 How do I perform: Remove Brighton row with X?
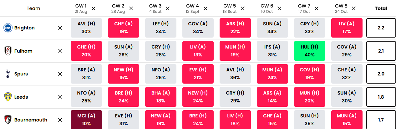click(60, 28)
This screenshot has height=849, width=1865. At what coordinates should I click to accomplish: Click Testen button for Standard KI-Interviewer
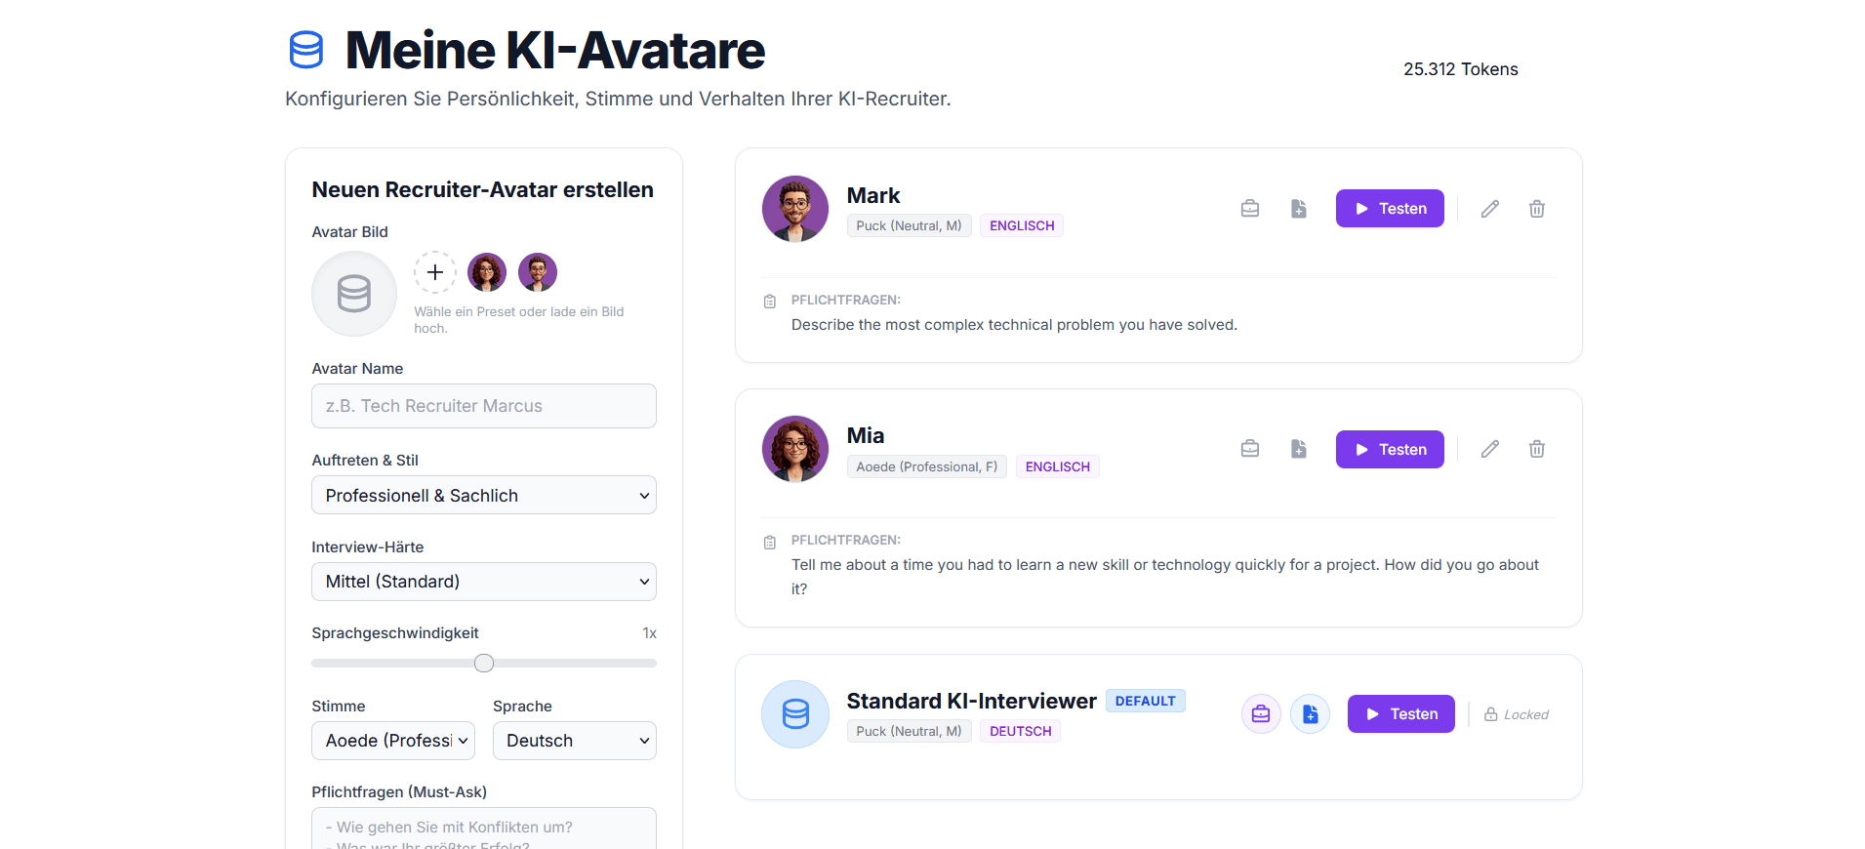tap(1401, 714)
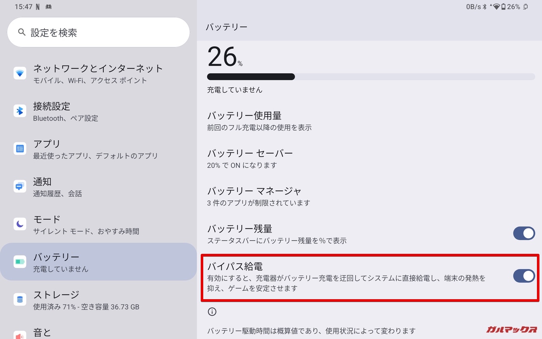Disable the バイパス給電 switch

524,276
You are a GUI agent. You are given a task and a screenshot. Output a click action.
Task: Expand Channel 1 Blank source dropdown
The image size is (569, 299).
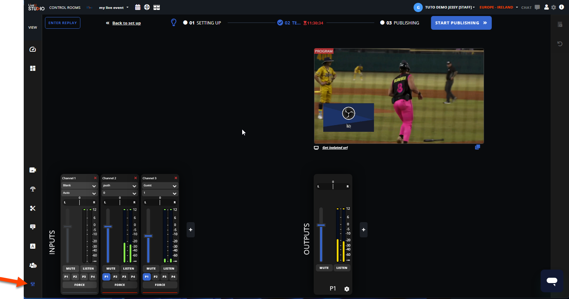79,186
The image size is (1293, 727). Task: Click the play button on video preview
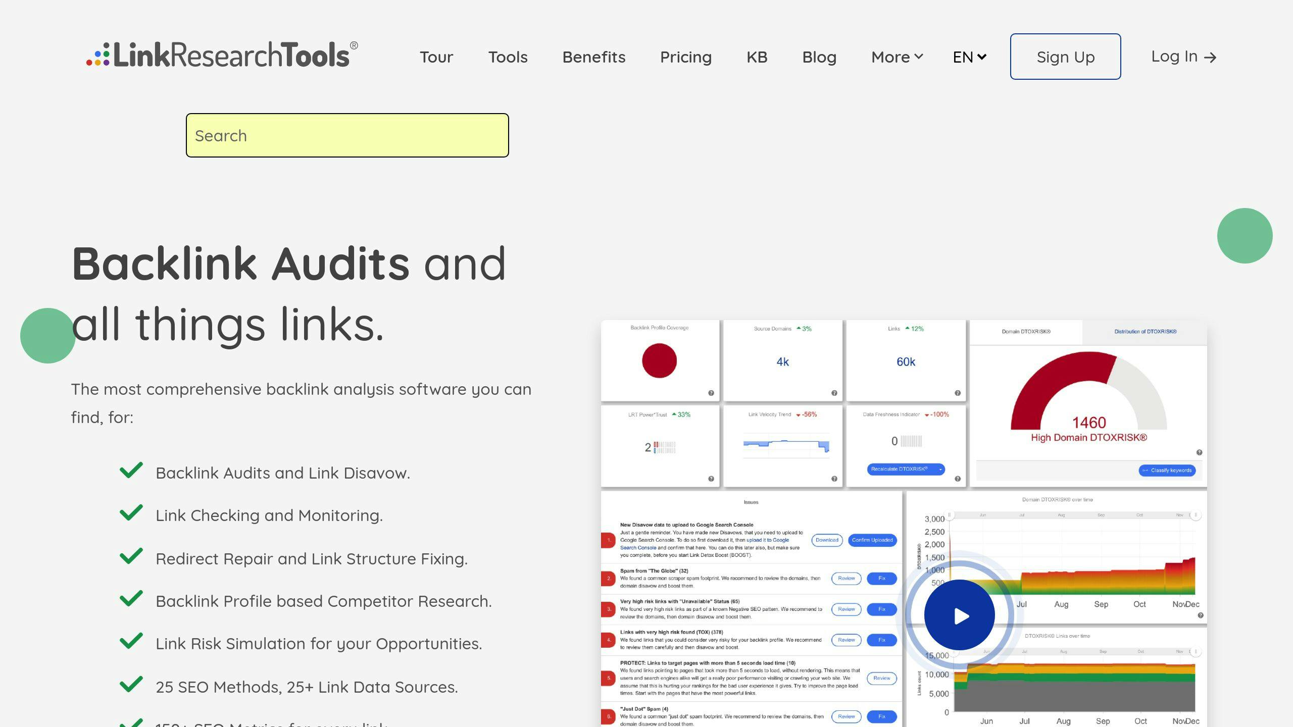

■ **Description of the task**
Give back exactly the lines from the line with "This screenshot has" through the end of the material above, and omit every picture.

■ **Problem solution**
This screenshot has height=849, width=1865. At what coordinates should I click to accomplish: Click Testen button for Standard KI-Interviewer
tap(1401, 714)
Disable the バイパス給電 switch

524,276
You are a GUI agent. You are given a task and a screenshot. Output a click action.
Task: Expand Channel 1 Blank source dropdown
The image size is (569, 299).
79,186
The image size is (1293, 727). Task: Click the play button on video preview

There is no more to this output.